Agents are divided on whether buy-to-let investors, who favour the cheaper homes once snapped up by first-time buyers, will choose to exit the market or will sink the extra profits into yet more properties for renovation and eventual resale.

Some believe that the new rules may offer overwhelmed amateur investors a way out. Neil Chegwidden, head of residential research at Jones Lang LaSalle, notes that the new regime will most benefit those who purchased within the past two years (and would have been liable for the highest rates of CGT under the current system). It is this group of investors - many of them beginners, seduced by the easy money others made in the housing market, but now aware that the market is shakier - who will be most grateful for an opportunity for a low-cost exit.

Sadly, owner-occupiers who might have been hoping to join the fray are increasingly frustrated by a lack of easy credit. Buyers are increasingly facing sudden demands for larger deposits from lenders, a factor that has caused some transactions to fail.

The buying and selling that the CGT changes will probably prompt in cheaper postcodes may also be reflected in agencies in Central London. After years of growth, the health of the market for prime property has been unsettled by changes to non-domicile taxation rules. Estate agents in Mayfair, Kensington and Chelsea have reported that many foreign homeowners are proposing to sell up rather than trust the Government's assurances that it does not not intend to tax them too heavily.

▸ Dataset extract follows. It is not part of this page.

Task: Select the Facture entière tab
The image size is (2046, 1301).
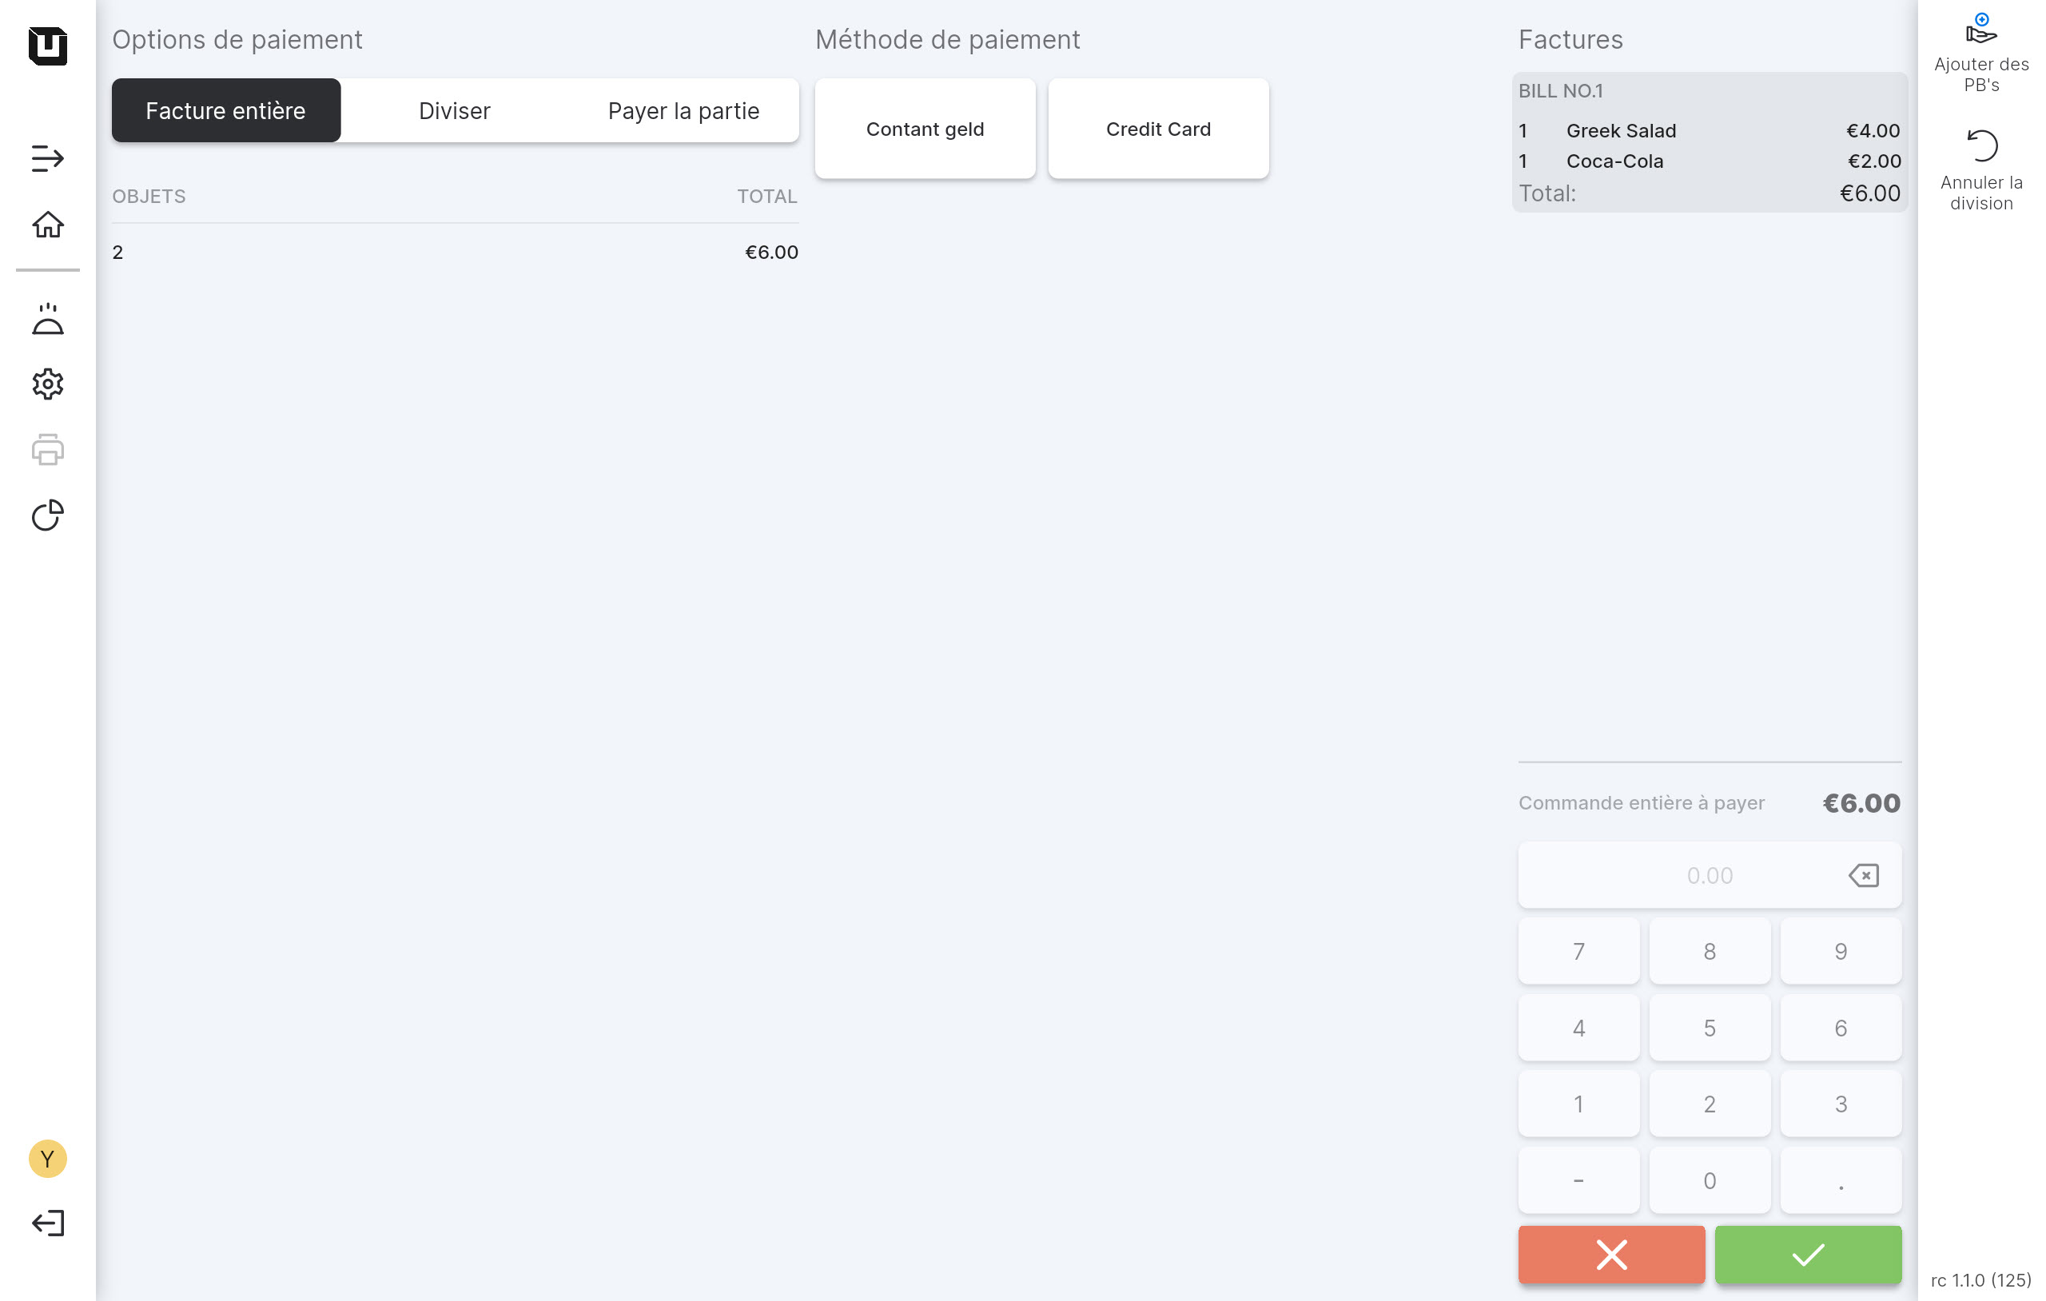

Foreign nationals accounted for 50 per cent of all buyers in prime Central London last year. Jonathan Hewlett, head of residential sales in London at Savills, says: “A substantial proportion of prospective overseas buyers and existing overseas owners have been reviewing their options, pending the outcome of the Government's deliberations.”

Any hope of a reversal of that policy, due to take effect next month, was scuppered with the Budget. Now all that remains is to estimate who will feel the pain most acutely. Lucian Cook, director of research at Savills, says: “The extremely wealthy are unlikely to baulk at the scale of the charge, and so the major concern has been among the brokers, bankers and hedge fund managers.”